11. Decision Framework: Which Dataset Should You Use?
After reviewing everything above, here's how to think about the choice:
You need full NASDAQ order book depth for academic microstructure research: LOBSTER is the clear choice. It's the most cited, most reproducible, and most thoroughly validated source for this specific use case. The academic pricing is reasonable, and your peers will be using the same data, making results directly comparable.
You need multi-exchange US equity data (trades and quotes) for published research: NYSE TAQ through WRDS. It's the oldest, most widely cited trade-and-quote dataset, and your institution likely already has access. You won't get order book depth, but you get comprehensive coverage across all venues.
You need L3 order book data and modern tooling on a budget: Databento. Their ITCH data gives you the same raw feed LOBSTER uses, their API is well-designed, and at $199/month it's accessible to independent researchers and small funds. The tradeoff is that you'll do your own book reconstruction.
You need multi-asset coverage (equities + futures + FX): TickData is the traditional answer. Databento is catching up fast with 60+ venues and significantly lower pricing.
You're a student or independent researcher with no budget: Start with SEC MIDAS for US equities (free, microsecond-stamped, comprehensive). Use Coinbase's L3 API or Binance's depth streams for crypto order book data. Download the FI-2010 dataset for benchmarking ML models. Apply for LOBSTER sample data to learn the format.

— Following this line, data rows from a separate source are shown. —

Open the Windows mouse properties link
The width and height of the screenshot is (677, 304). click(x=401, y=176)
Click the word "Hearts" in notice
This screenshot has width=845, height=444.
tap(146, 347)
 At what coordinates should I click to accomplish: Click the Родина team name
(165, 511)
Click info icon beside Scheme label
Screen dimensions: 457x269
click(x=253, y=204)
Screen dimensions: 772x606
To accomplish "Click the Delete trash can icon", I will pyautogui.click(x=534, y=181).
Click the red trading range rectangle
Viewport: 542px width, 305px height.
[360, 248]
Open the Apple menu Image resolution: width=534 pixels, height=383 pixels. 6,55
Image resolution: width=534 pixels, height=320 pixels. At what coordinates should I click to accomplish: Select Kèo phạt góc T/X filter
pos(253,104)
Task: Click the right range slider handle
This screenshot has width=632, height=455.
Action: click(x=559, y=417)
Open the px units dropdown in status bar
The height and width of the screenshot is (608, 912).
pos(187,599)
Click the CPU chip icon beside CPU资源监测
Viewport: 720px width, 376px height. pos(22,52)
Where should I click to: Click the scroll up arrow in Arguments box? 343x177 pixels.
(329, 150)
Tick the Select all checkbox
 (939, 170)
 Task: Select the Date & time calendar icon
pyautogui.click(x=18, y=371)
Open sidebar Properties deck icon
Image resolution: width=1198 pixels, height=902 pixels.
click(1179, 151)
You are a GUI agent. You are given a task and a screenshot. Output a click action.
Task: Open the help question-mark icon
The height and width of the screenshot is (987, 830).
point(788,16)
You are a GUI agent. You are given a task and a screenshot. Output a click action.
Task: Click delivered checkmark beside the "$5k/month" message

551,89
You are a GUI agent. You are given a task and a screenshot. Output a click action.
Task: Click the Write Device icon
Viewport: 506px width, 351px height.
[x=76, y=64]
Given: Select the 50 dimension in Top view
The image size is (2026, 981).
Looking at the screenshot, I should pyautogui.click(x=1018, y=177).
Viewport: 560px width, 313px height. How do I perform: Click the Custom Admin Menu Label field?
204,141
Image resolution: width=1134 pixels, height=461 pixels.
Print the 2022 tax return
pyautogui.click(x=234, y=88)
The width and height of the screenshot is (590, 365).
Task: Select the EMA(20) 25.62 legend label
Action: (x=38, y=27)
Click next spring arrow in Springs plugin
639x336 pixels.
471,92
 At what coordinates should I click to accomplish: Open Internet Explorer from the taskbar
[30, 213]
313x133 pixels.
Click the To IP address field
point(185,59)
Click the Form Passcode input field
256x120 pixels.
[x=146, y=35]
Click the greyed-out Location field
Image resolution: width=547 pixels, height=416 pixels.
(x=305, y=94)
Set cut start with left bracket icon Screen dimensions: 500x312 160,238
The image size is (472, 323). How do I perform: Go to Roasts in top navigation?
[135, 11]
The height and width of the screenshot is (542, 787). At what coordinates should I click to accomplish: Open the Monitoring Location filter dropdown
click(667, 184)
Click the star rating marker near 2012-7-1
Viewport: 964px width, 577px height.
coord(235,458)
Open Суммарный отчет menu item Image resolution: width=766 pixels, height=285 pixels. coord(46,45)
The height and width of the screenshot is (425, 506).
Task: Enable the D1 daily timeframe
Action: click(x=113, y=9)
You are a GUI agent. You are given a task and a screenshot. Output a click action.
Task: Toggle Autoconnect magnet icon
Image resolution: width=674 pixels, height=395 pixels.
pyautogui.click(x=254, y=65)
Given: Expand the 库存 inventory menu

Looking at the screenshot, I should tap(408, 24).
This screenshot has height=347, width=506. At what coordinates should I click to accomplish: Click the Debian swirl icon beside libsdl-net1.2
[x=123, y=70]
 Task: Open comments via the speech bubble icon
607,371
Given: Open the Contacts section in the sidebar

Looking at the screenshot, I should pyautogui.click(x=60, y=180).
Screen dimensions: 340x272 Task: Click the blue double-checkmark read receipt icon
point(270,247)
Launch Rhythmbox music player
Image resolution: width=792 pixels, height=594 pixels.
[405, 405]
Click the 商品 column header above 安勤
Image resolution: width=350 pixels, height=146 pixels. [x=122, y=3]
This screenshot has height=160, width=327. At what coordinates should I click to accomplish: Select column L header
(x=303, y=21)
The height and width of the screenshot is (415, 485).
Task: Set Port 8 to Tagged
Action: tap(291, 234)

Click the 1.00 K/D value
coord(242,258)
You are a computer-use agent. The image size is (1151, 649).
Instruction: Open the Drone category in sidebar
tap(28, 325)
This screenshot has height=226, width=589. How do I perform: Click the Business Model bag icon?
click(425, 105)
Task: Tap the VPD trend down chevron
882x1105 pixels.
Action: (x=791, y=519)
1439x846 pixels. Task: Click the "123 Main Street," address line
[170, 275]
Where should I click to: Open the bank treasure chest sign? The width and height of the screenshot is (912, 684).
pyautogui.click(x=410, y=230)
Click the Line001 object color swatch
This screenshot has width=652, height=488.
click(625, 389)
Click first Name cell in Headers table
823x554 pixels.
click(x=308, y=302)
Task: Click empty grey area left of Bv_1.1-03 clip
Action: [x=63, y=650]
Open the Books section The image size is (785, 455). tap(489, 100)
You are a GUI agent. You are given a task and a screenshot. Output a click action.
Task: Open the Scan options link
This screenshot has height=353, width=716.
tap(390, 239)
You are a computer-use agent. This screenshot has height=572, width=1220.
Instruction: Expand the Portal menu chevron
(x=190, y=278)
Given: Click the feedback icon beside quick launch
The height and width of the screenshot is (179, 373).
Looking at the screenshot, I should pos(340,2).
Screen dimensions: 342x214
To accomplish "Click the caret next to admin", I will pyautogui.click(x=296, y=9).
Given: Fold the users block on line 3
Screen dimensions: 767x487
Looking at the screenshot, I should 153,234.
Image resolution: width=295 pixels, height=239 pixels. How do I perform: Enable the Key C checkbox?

You're building a production trading system: You likely need direct exchange feeds (NASDAQ TotalView-ITCH, NYSE OpenBook) with co-located infrastructure. LOBSTER and similar services add latency that's unacceptable for live trading, but they're invaluable for the research that informs your strategy design.
The best approach for serious research programs is often a combination: LOBSTER for deep order book analysis on NASDAQ names, NYSE TAQ for cross-exchange trade studies, and a vendor like Databento or AlgoSeek for filling specific gaps. Understanding the strengths and limitations of each source—and being transparent about them in your methodology sections—is what separates rigorous research from the rest.